* [What to work on] With pictures omitted, the line containing "Click the Replug logo icon" and all later lines of the records below are to be restated word for word.
- Opening Delimiter -
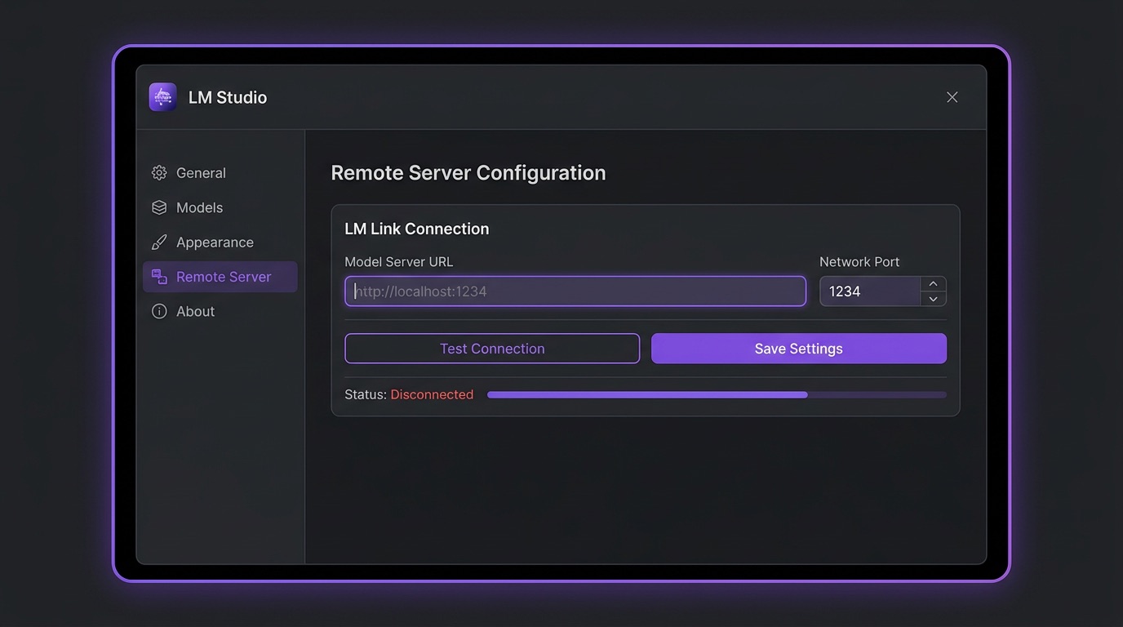Click the LM Studio purple logo icon

tap(163, 97)
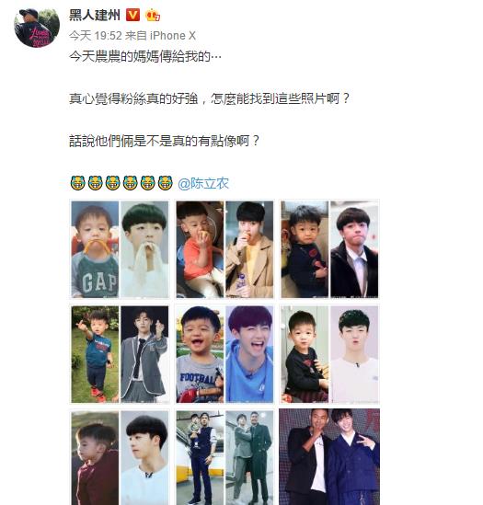Open thumbnail with boy in black jacket
The height and width of the screenshot is (505, 483).
tap(329, 249)
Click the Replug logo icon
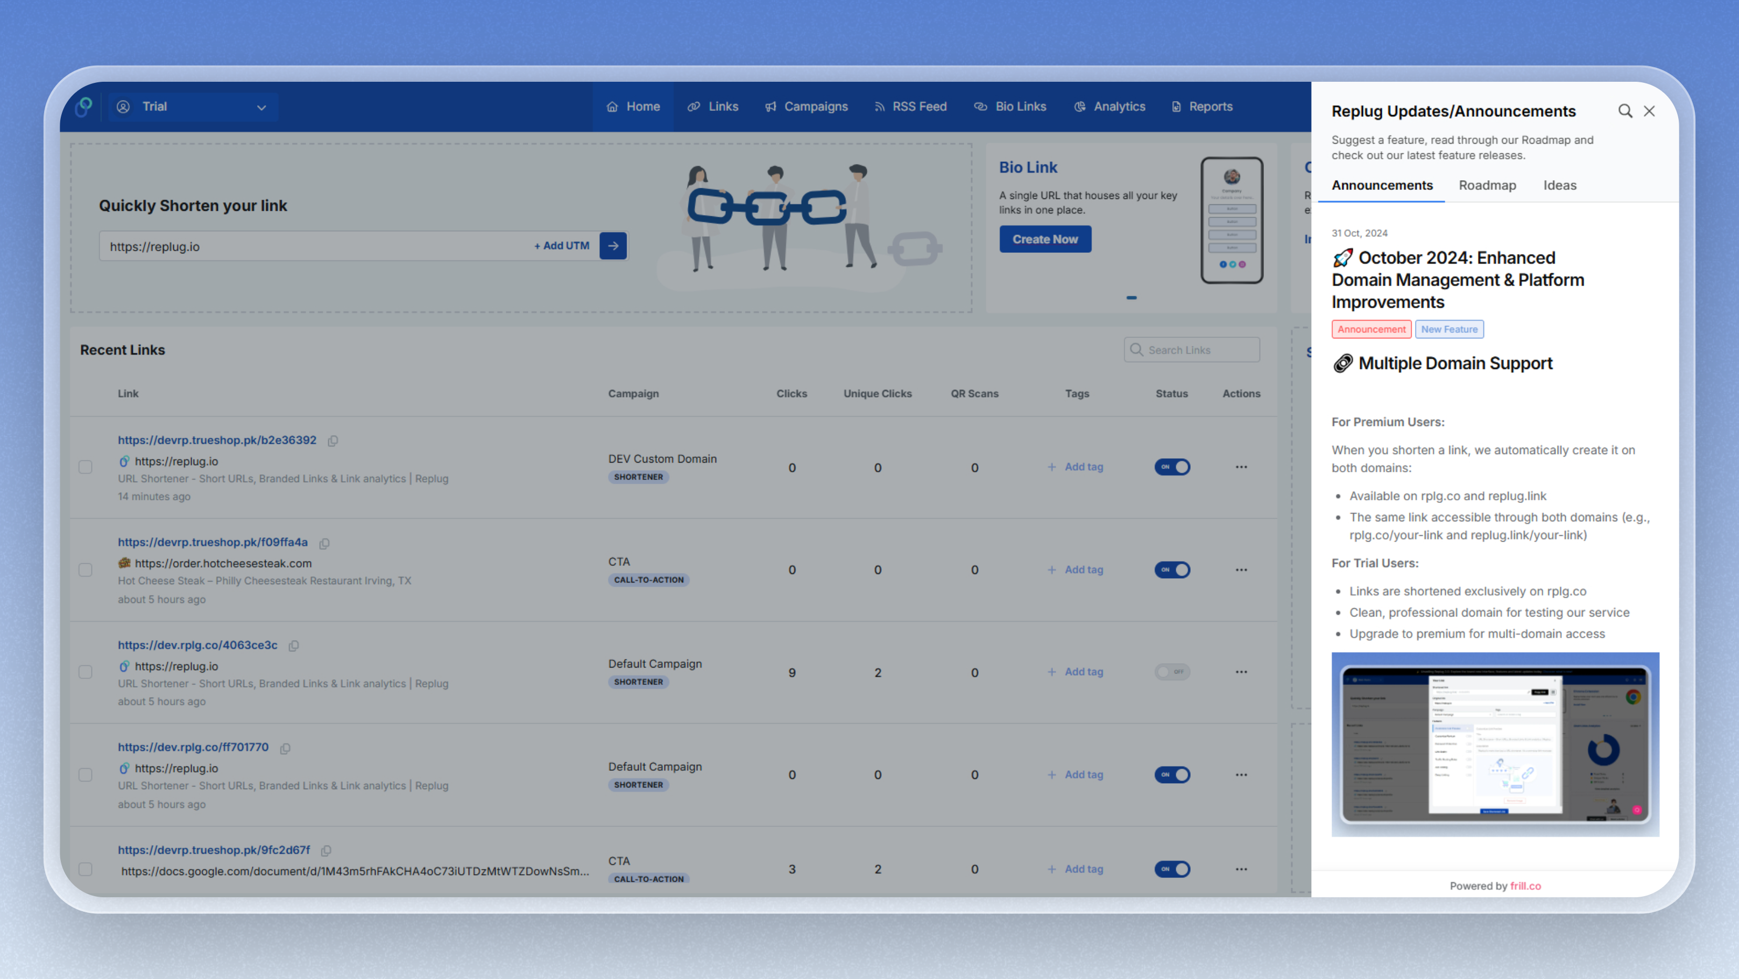This screenshot has width=1739, height=979. click(84, 107)
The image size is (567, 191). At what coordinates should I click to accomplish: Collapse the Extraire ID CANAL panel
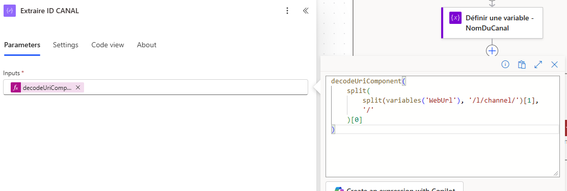[x=306, y=11]

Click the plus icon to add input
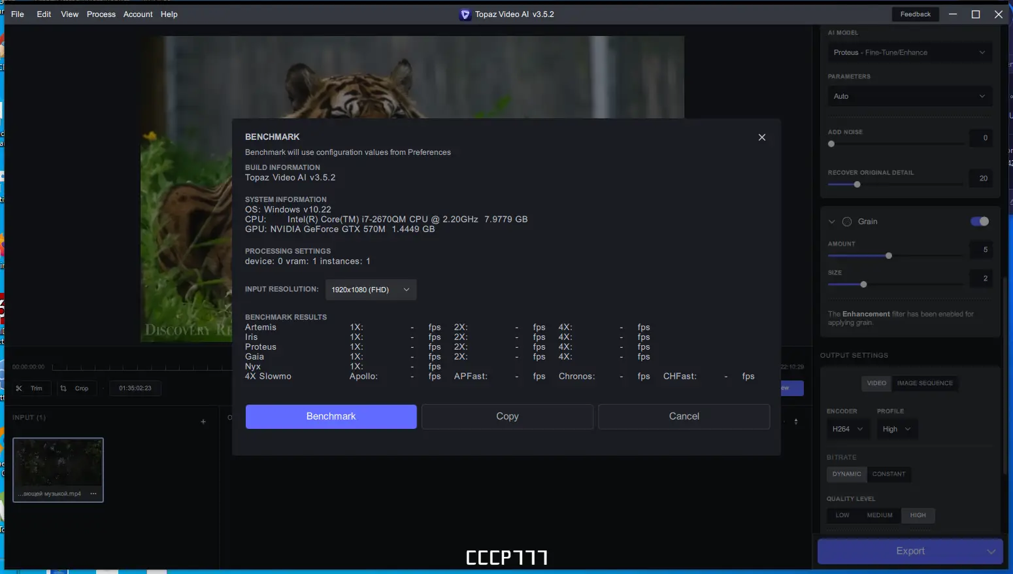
- Closing Delimiter -
* [The answer]
Click the Replug logo icon
This screenshot has width=1739, height=979. click(84, 107)
The image size is (567, 191). At what coordinates should I click to accomplish: Collapse the Extraire ID CANAL panel
[x=306, y=11]

Click the plus icon to add input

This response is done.